CANBERRA - Novel Menolak Ayah karya Ashadi Siregar dibedah dalam Malam Sastra yang digelar di Canberra, Australia, pada 2 November 2024. Ashadi selaku penulis novel itu hadir secara daring.
Pakar sastra Jawa George Quinn dan Jennifer Lindsay yang merupakan penerjemah novel Menolak Ayah dalam bahasa Inggris tampil sebagai bintang tamu dalam diskusi tersebut.
Sementara Amrih Widodo, Presiden Balai Bahasa Indonesia ACT memandu jalannya acara Malam Sastra yang dihadiri komunitas pencinta sastra Indonesia di Canberra, termasuk dosen, mahasiswa, dan penggiat sastra.
Para peserta disuguhi hidangan khas Batak sebelum memulai diskusi. Beberapa peserta bahkan mengenakan ulos untuk menghidupkan budaya Batak dalam novel tersebut.
“Kami memulai acara ini dengan bersantap bersama sehingga tercipta suasana hangat. Ini juga kesempatan bagi peserta untuk mengenal budaya Batak melalui kuliner,” ungkap Amrih Widodo.
Dalam ulasannya, George Quinn mengatakan, novel Menolak Ayah tak sekadar membahas hubungan ayah dan anak. Lebih dari itu, novel tersebut membahas konsep kebangsaan di awal terbentuknya Indonesia.
Quinn menambahkan, novel Menolak Ayah merupakan salah satu karya sastra modern yang berupaya menjaga kemurnian bahasa Indonesia dari pengaruh bahasa lain, khususnya bahasa Jawa.
Novel itu kemudian menjadi ajang negosiasi politik bahasa di mana percampuran budaya dan bahasa dipengaruhi kekuasaan. Sementara dari kacamata Ashadi Siregar, novel tersebut menggambarkan dua dunia.
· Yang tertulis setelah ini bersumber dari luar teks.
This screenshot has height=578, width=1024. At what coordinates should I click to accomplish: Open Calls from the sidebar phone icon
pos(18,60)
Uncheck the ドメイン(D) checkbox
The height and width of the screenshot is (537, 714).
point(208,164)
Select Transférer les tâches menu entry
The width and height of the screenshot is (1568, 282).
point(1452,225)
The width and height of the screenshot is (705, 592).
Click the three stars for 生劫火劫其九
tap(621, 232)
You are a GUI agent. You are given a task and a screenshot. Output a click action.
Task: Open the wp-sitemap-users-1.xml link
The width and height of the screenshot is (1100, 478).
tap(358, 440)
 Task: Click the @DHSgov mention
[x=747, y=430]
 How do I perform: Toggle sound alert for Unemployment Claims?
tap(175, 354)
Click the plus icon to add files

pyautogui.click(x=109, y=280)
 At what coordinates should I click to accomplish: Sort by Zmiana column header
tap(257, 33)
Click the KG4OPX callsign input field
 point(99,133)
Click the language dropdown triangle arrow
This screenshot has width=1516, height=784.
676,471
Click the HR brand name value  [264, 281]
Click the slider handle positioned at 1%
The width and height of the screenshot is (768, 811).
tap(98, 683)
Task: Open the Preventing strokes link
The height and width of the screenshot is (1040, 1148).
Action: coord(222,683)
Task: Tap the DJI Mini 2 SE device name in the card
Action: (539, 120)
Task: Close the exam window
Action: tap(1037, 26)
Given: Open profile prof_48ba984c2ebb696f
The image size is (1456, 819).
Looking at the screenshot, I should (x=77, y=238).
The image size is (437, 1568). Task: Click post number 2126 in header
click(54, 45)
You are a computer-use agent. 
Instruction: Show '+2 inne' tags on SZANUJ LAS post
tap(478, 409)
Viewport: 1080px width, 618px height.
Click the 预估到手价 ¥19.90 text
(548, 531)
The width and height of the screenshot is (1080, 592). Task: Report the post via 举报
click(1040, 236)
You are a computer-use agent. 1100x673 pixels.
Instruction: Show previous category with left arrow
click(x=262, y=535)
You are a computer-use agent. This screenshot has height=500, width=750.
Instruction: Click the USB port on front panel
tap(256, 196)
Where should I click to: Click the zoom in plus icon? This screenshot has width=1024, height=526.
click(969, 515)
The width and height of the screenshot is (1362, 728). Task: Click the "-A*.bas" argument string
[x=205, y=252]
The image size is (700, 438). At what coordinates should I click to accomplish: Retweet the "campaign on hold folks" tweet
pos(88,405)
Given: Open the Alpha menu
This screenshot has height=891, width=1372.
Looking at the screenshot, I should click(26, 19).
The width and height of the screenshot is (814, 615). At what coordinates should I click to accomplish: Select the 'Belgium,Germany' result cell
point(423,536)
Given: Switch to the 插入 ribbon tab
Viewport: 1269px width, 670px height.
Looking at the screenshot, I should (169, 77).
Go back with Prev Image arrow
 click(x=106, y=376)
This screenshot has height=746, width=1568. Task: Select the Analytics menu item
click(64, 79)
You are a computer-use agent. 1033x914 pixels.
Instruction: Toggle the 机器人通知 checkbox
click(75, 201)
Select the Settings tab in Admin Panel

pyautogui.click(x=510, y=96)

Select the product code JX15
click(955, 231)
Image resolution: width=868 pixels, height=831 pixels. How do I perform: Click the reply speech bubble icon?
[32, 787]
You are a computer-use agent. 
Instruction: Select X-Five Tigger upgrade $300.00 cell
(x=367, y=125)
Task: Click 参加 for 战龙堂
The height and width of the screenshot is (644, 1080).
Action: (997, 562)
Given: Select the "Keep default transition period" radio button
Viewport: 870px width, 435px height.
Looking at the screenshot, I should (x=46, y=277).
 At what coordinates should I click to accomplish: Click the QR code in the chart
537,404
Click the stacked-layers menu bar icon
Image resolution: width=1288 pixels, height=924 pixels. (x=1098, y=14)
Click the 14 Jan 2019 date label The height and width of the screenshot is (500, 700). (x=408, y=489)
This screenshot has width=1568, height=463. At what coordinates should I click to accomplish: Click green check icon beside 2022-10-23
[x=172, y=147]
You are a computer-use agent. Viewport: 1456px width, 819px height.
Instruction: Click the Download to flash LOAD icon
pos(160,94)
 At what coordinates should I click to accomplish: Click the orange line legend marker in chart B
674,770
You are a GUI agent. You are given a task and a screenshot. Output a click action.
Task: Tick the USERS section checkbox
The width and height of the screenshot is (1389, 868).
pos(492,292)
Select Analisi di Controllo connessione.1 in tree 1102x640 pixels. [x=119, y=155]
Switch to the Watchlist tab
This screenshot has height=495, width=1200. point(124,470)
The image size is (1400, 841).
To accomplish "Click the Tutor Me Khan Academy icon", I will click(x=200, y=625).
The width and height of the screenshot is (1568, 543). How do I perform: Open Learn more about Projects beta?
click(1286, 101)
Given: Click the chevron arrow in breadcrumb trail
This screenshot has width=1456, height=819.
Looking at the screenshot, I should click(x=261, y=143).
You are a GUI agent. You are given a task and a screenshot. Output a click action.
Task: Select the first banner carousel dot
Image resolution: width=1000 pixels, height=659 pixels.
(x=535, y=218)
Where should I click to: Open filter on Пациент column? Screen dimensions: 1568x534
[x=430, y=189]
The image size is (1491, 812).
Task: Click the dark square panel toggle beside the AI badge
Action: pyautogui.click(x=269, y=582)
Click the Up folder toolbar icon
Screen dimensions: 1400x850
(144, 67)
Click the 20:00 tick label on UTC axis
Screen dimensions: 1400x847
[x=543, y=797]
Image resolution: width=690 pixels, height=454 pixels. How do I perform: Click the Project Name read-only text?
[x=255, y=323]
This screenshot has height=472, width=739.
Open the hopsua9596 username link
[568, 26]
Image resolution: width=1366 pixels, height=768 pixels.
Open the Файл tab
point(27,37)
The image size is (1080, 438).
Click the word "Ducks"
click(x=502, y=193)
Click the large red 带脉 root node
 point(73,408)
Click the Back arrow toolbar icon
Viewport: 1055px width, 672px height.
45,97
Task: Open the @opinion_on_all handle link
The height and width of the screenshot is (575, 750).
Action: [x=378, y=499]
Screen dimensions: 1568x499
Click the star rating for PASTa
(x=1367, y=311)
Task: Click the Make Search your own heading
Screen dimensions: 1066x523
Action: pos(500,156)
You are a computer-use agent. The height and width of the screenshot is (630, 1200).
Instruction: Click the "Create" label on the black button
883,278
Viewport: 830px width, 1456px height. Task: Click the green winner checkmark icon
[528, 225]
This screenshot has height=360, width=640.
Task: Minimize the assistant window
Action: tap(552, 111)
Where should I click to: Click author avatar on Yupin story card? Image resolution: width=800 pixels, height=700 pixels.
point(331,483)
Pertama, dunia mikro yang membahas tentang perjalanan hidup anak Batak bernama Tondinihuta yang telah ditinggalkan ayahnya sejak kecil. Kedua, makro yang membahas situasi politik Indonesia di era ‘50 hingga ‘60-an.
Ashadi Siregar menegaskan, tema utama dalam novelnya adalah perlawanan terhadap penindasan. Dalam Menolak Ayah, perlawanan tersebut disuarakannya lewat hegemoni bahasa Indonesia yang terkontaminasi bahasa Jawa.